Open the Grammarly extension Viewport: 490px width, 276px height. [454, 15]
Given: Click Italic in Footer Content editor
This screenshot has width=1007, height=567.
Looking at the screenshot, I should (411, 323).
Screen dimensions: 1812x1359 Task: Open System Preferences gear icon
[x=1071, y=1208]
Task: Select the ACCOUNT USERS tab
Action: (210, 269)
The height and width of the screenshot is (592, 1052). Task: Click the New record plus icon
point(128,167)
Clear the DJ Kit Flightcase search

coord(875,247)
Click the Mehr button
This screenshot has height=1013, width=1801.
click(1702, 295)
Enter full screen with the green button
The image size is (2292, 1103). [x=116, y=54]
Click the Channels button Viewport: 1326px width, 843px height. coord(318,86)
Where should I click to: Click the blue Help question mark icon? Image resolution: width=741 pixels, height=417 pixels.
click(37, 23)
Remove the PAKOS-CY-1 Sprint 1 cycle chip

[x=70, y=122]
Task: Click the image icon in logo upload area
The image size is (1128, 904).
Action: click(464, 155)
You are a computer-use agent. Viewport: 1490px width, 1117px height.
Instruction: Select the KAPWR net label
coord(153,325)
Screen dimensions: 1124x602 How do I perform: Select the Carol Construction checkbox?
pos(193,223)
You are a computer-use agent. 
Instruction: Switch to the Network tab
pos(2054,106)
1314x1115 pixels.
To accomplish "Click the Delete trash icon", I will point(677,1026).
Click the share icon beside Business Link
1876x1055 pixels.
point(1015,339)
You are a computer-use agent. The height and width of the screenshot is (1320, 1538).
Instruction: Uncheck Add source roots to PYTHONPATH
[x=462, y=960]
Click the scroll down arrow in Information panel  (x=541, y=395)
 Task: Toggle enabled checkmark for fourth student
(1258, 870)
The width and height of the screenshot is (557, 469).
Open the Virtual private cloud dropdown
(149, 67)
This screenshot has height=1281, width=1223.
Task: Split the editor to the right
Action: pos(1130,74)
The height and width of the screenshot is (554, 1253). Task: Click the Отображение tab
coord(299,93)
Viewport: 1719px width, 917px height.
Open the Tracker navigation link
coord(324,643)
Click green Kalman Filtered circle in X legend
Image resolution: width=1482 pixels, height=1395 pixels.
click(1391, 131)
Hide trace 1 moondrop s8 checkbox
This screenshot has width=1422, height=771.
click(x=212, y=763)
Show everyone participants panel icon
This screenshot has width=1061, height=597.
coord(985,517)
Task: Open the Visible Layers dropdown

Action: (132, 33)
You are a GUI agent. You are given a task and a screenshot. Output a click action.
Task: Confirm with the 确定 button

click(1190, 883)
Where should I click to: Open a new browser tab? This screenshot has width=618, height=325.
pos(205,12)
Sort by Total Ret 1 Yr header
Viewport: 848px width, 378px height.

■ ■ ■ ■

Task prompt:
Line by line, transcribe the data exactly.

Final answer:
Open the Grammarly extension Viewport: 490px width, 276px height. [454, 15]
Given: Click Italic in Footer Content editor
This screenshot has width=1007, height=567.
Looking at the screenshot, I should (411, 323).
Screen dimensions: 1812x1359 Task: Open System Preferences gear icon
[x=1071, y=1208]
Task: Select the ACCOUNT USERS tab
Action: (210, 269)
The height and width of the screenshot is (592, 1052). Task: Click the New record plus icon
point(128,167)
Clear the DJ Kit Flightcase search

coord(875,247)
Click the Mehr button
This screenshot has height=1013, width=1801.
click(1702, 295)
Enter full screen with the green button
The image size is (2292, 1103). [x=116, y=54]
Click the Channels button Viewport: 1326px width, 843px height. coord(318,86)
Where should I click to: Click the blue Help question mark icon? Image resolution: width=741 pixels, height=417 pixels.
click(37, 23)
Remove the PAKOS-CY-1 Sprint 1 cycle chip

[x=70, y=122]
Task: Click the image icon in logo upload area
The image size is (1128, 904).
Action: click(464, 155)
You are a computer-use agent. Viewport: 1490px width, 1117px height.
Instruction: Select the KAPWR net label
coord(153,325)
Screen dimensions: 1124x602 How do I perform: Select the Carol Construction checkbox?
pos(193,223)
You are a computer-use agent. 
Instruction: Switch to the Network tab
pos(2054,106)
1314x1115 pixels.
To accomplish "Click the Delete trash icon", I will point(677,1026).
Click the share icon beside Business Link
1876x1055 pixels.
point(1015,339)
You are a computer-use agent. The height and width of the screenshot is (1320, 1538).
Instruction: Uncheck Add source roots to PYTHONPATH
[x=462, y=960]
Click the scroll down arrow in Information panel  (x=541, y=395)
 Task: Toggle enabled checkmark for fourth student
(1258, 870)
The width and height of the screenshot is (557, 469).
Open the Virtual private cloud dropdown
(149, 67)
This screenshot has height=1281, width=1223.
Task: Split the editor to the right
Action: pos(1130,74)
The height and width of the screenshot is (554, 1253). Task: Click the Отображение tab
coord(299,93)
Viewport: 1719px width, 917px height.
Open the Tracker navigation link
coord(324,643)
Click green Kalman Filtered circle in X legend
Image resolution: width=1482 pixels, height=1395 pixels.
click(1391, 131)
Hide trace 1 moondrop s8 checkbox
This screenshot has width=1422, height=771.
click(x=212, y=763)
Show everyone participants panel icon
This screenshot has width=1061, height=597.
coord(985,517)
Task: Open the Visible Layers dropdown

Action: (132, 33)
You are a GUI agent. You are given a task and a screenshot. Output a click action.
Task: Confirm with the 确定 button

click(1190, 883)
Where should I click to: Open a new browser tab? This screenshot has width=618, height=325.
pos(205,12)
Sort by Total Ret 1 Yr header
Viewport: 848px width, 378px height.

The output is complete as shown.